+++ This bug was initially created as a clone of Bug #1761871 +++ Description of problem: Some Subscriptions are not processed by the OLM operators. They do not receive a status block or only after an unreasonable amount of time (10-15 minutes). Version-Release number of selected component (if applicable): OCP 4.1.18 How reproducible: The issue can be observed by repeatedly installing Operators from the same catalog, e.g. in an attempt to manually satisfy all the dependencies of OpenShift Service Mesh: Elastic Search, Jaeger, Kiali. Steps to Reproduce: 1. Install ElasticSearch 2. Subscription get's created, processing takes about 1 minute 3. Pod `installed-redhat-openshift-operators-65d87d7cb9-tpvp4` appears in `openshift-marketplace` namespace as a result of the CatalogSourceConfig in `openshift-operators` namespace 4. Install Jaeger 5. Observe that no status block gets added to the Jaeger subscription 6. Pod `installed-redhat-openshift-operators-65d87d7cb9-tpvp4` gets killed 7. Pod `installed-redhat-openshift-operators-5d66657866-htj7k` appears instead in `openshift-marketplace` 8. OLM catalog operators log: ``` E1015 13:28:10.469041 1 queueinformer_operator.go:186] Sync "openshift-operators" failed: {jaeger-product stable jaeger-operator.v1.13.1 {installed │ │ -redhat-openshift-operators openshift-operators}} not found: rpc error: code = Unknown desc = no bundle found for csv jaeger-operator.v1.13.1 │ │ time="2019-10-15T13:28:14Z" level=info msg="retrying openshift-operators" │ │ E1015 13:28:14.557753 1 queueinformer_operator.go:186] Sync "openshift-operators" failed: {jaeger-product stable jaeger-operator.v1.13.1 {installed │ │ -redhat-openshift-operators openshift-operators}} not found: CatalogSource {installed-redhat-openshift-operators openshift-operators} not found ``` Actual results: Jaeger subscription never resolves. Expected results: Jaeger subscription succeeds. Additional info: Removing and re-installing Jaeger usually solves this. --- Additional comment from Alexander Greene on 2019-10-15 16:59:34 UTC --- Moving to 4.3 as this is not release blocking for 4.2. We will continue to try to reproduce there and backport any applicable fixes to z-stream releases. --- Additional comment from Alexander Greene on 2019-10-16 13:49:54 UTC --- This is not reproducible on a 4.3 cluster - but is reproducible on a 4.1.18 cluster.

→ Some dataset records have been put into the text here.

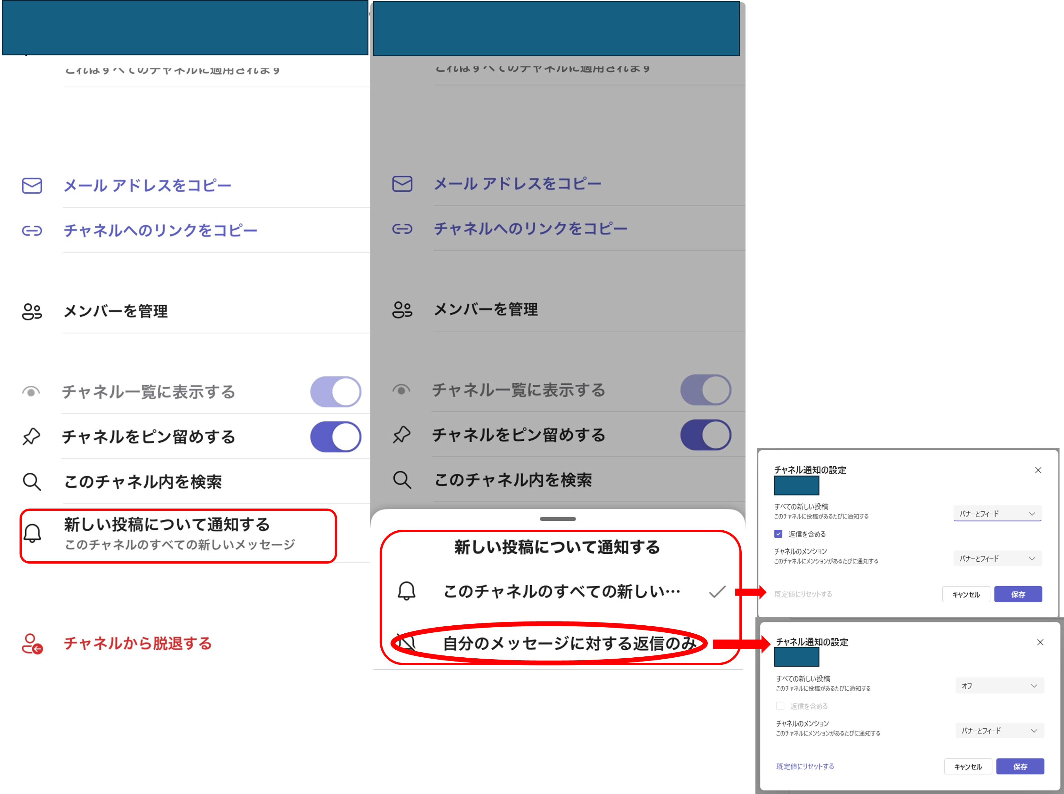The height and width of the screenshot is (794, 1064).
Task: Uncheck the 返信を含める checkbox
Action: click(779, 533)
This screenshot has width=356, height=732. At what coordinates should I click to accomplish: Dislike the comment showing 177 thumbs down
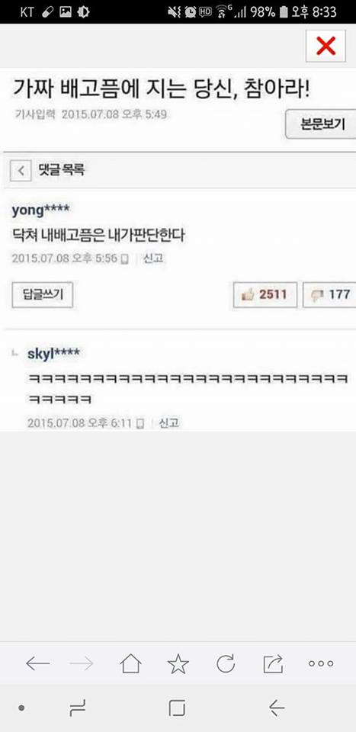[330, 295]
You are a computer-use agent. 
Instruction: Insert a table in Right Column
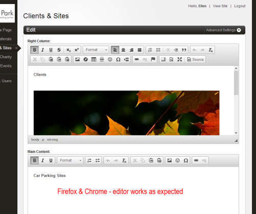[94, 59]
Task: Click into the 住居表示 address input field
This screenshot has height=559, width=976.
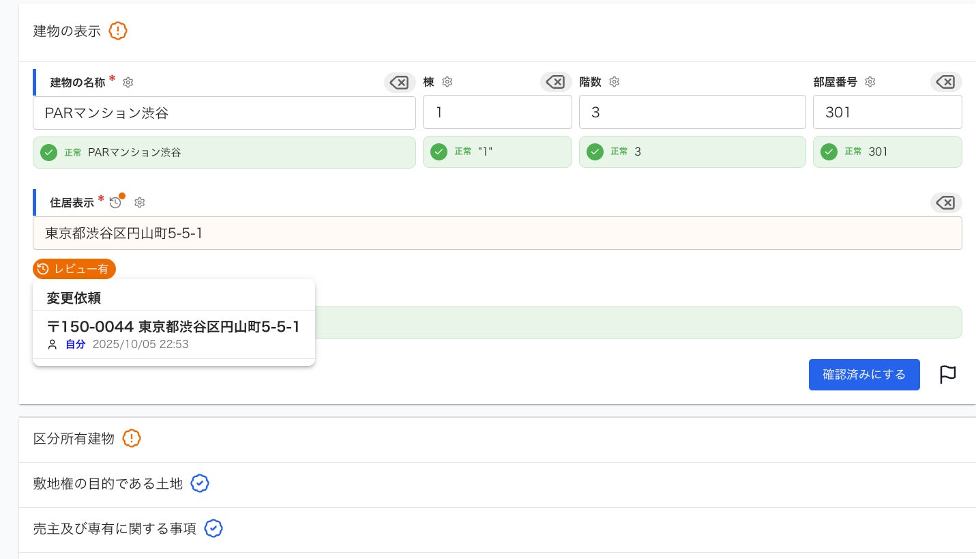Action: [497, 233]
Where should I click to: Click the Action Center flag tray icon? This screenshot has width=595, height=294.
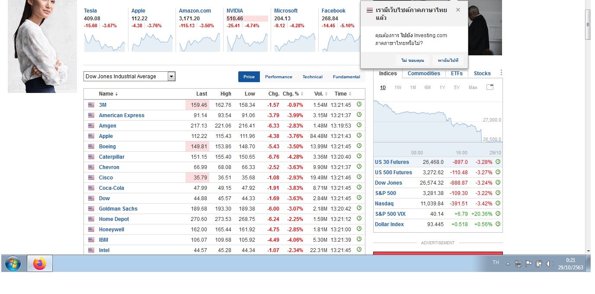(528, 264)
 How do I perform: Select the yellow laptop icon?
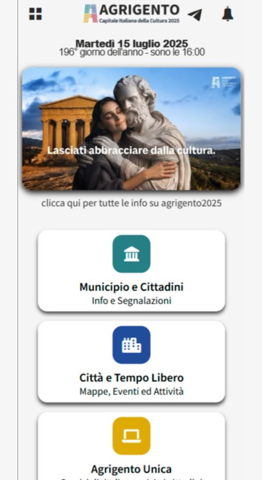coord(132,436)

I could not replicate on 4.1.22 - everything installs within about 30s (admittedly slower than 4.2/4.3 due to CatalogSourceConfigs on 4.1, but still much faster than this report).

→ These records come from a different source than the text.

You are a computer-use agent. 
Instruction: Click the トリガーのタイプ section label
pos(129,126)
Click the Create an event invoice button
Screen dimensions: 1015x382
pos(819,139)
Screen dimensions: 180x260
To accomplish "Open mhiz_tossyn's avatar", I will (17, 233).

When I was Installing Jaeger I saw the csc pod being killed, @Evan is it something that we should care? oc get pods -n openshift-marketplace NAME READY STATUS RESTARTS AGE certified-operators-7bf59cdfbb-pfz2p 1/1 Running 0 121m community-operators-6ff5dfc595-tvx5f 1/1 Running 0 121m installed-redhat-openshift-operators-5b47dccfbd-427x7 0/1 Terminating 0 2m4s installed-redhat-openshift-operators-cc48fcd9b-9mzqk 1/1 Running 0 22s marketplace-operator-f69f7c6d4-tzcpk 1/1 Running 0 121m redhat-operators-6f9f896c69-2rvt5 1/1 Running 0 121m Events: 72s Normal Killing pod/installed-redhat-openshift-operators-5b47dccfbd-427x7 Stopping container installed-redhat-openshift-operators 3m13s Normal SuccessfulCreate replicaset/installed-redhat-openshift-operators-5b47dccfbd Created pod: installed-redhat-openshift-operators-5b47dccfbd-427x7 72s Normal SuccessfulDelete replicaset/installed-redhat-openshift-operators-5b47dccfbd Deleted pod: installed-redhat-openshift-operators-5b47dccfbd-427x7 However, the Operators took less than 1 minute to be Running. Cluster Version: 4.1.0-0.nightly-2019-11-08-121853 OLM version: 0.9.0 git commit: 9e06c0ad9043872e7fc2b87d13bf1d3832b1bac2 Waiting for Evan response to move the bug status
Changing to assigned for developers visibility
Bruno, The catalog pod restarts like that whenever there is a change to the operators that are watched by the catalogsourceconfig. That is expected. This should be all set if there are no other issues.
Closing this as NotABug as unable to reproduce on later versions of 4.1.22+. Additional concerns around the pod restarting have been confirmed as normal behavior.